Rzymianie kochają spędzać czas przy stole i kochają też jadać poza domem. Całymi rodzinami i gromadnie wśród przyjaciół spotykają się w restauracjach. Nie tych wykwintnych, z jedzeniem gourmet. Wręcz przeciwnie, w zwykłych trattoriach czy tawernach, jak to bywało w wiekach minionych. Pod tym względem prawie nic się nie zmieniło…
Nie można zacząć rzymskiego biesiadowania bez pysznej, chrupiącej bruschetty. Bruschetta to esencja prostoty w doborze składników i sposobie przyrządzania, „drugie życie”, jak z uśmiechem mawiają rzymianie, dla kilkudniowego już chleba i najlepsze co może być, by pobudzić apetyt, zanim rozsiądziemy się na dobre.
Bruschetta istnieje w rzymskiej kuchni od niepamiętnych czasów, kiedyś były to zwykle podpłomyki polane gęstą, aromatyczną oliwą, której tu w basenie Morza Śródziemnego nie brakowało nigdy. Ot, kuchnia dla ubogich. W XVII wieku kromki podpieczonego na ogniu chleba wzbogacono o sprowadzone z Ameryk pokrojone w kostkę soczyste pomidory, doprawione oliwą, solą i posiekanym ząbkiem czosnku. Dla dekoracji na wierzchu zawsze pojawia się bazylia. I oby to była bazylia, bo coraz częściej trafić można na po prostu „coś zielonego”, najczęściej rughette… a to już nie to samo.
Ta typowa rzymska przystawka to po prostu niebo w gębie! Najlepsza jest wtedy, kiedy jeszcze parzy w palce.

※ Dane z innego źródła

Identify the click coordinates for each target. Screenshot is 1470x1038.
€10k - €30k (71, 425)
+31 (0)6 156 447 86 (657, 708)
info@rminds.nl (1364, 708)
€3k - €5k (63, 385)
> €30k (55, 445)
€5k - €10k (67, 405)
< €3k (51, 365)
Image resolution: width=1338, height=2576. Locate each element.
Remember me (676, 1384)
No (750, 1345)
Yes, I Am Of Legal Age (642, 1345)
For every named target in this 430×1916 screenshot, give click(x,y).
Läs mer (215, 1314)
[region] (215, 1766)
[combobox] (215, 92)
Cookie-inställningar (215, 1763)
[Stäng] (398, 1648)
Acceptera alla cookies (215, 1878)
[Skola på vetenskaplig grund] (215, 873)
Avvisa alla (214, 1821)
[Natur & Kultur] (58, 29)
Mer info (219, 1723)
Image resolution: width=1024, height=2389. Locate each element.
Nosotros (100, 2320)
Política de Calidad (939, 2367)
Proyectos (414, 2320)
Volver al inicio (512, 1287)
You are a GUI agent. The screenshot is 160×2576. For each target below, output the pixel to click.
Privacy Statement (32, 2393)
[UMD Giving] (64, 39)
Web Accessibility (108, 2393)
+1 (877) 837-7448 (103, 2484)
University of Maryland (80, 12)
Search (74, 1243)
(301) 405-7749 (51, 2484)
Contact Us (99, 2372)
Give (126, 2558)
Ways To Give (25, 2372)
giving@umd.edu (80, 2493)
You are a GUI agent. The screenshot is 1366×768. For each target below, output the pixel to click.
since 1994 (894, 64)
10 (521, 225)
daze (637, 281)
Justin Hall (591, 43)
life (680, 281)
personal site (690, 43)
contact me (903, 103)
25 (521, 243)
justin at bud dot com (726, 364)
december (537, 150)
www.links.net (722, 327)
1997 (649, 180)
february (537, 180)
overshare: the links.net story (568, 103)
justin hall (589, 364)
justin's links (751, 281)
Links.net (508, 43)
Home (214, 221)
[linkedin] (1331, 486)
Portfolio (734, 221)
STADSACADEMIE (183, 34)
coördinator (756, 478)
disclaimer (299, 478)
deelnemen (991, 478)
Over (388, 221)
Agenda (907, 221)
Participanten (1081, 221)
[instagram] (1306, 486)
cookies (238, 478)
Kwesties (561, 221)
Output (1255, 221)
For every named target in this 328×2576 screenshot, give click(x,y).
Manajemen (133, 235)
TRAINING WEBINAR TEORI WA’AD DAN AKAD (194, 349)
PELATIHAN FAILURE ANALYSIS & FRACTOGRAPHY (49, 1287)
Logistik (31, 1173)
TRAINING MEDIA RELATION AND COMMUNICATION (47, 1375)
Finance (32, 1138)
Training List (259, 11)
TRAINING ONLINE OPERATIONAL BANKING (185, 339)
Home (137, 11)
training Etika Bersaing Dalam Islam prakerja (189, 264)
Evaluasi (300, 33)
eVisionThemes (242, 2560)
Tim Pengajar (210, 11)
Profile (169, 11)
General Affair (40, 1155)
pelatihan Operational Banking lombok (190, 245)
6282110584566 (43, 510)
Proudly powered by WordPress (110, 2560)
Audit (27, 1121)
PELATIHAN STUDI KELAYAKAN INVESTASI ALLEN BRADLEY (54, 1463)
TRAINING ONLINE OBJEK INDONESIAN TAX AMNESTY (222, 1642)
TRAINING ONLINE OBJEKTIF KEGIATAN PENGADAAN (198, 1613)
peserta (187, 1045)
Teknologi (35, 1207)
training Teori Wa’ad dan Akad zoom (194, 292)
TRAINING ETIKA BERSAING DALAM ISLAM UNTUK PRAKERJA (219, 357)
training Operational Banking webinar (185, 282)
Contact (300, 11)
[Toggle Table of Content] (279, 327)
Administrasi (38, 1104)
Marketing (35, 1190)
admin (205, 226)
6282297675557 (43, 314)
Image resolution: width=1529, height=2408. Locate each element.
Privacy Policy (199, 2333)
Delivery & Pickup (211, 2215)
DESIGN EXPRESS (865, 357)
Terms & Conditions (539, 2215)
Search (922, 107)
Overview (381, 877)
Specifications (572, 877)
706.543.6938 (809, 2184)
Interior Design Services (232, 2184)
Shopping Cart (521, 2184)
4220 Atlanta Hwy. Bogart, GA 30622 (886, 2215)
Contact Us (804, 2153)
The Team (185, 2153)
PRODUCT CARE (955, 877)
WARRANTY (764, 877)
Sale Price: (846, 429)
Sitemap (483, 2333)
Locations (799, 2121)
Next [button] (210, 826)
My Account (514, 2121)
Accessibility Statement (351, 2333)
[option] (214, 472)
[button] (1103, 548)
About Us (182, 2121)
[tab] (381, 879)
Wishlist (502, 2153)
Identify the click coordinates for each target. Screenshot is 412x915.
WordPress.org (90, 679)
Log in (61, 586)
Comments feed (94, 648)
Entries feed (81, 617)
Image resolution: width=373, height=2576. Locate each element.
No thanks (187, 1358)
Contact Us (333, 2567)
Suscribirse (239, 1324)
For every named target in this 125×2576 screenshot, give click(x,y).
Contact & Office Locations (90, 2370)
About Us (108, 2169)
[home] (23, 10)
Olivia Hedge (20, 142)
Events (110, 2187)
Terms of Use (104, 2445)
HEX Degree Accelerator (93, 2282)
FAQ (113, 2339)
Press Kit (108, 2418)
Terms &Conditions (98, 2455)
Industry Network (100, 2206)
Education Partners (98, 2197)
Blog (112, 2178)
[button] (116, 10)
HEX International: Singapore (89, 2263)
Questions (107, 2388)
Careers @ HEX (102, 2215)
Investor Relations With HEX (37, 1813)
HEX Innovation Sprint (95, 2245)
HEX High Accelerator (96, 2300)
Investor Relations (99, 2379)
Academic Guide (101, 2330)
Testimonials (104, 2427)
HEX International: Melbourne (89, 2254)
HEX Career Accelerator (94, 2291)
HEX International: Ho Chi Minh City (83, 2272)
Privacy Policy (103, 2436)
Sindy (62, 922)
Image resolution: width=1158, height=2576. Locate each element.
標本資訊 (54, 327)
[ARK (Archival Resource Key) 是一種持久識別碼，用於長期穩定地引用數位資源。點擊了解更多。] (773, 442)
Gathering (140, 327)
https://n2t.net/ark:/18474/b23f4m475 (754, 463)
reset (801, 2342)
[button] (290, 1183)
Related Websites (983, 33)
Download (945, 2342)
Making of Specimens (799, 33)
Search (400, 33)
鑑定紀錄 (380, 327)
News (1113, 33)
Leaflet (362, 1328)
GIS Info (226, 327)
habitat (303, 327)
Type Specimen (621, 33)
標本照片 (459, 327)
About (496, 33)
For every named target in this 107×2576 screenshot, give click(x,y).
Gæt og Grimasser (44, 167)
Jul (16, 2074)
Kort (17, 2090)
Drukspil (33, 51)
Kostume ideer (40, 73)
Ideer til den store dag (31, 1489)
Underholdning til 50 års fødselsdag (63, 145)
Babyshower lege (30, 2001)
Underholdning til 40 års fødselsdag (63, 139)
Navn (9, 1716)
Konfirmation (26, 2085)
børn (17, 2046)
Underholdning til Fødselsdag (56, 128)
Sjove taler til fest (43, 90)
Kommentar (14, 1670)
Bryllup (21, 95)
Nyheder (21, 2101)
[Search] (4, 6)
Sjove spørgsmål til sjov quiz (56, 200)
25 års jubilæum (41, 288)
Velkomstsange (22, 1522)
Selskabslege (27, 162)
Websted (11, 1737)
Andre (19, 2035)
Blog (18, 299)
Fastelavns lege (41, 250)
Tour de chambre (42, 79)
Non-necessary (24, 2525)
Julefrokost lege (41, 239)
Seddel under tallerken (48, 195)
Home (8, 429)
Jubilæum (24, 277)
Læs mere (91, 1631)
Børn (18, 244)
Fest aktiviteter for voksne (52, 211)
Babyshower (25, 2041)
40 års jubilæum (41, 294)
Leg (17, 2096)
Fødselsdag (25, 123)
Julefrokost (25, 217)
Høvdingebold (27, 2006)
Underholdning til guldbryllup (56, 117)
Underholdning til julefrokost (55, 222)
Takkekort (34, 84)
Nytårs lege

Pierwsze supplì w kartach dań rzymskich karczm sięgają 1870 roku. Ale już wcześniej sprzedawano je przechodniom na ulicach, usmażone na wielkiej patelni ze wrzącą oliwą. Sama nazwa „al telefon” nawiązuje do kształtu słuchawki telefonicznej na kablu, której postać przybiera supplì, kiedy spożywamy je tak, jak należy, tzn. biorąc w obie dłonie i otwierając na pół, ciągnąc w strony przeciwne. Mozzarella powinna wtedy ciągnąć się jak cienki kabel. I nie przerywać pod żadnym pozorem! To taki test dla kucharza… Wtedy widać, ze supplì jest przyrządzone idealnie.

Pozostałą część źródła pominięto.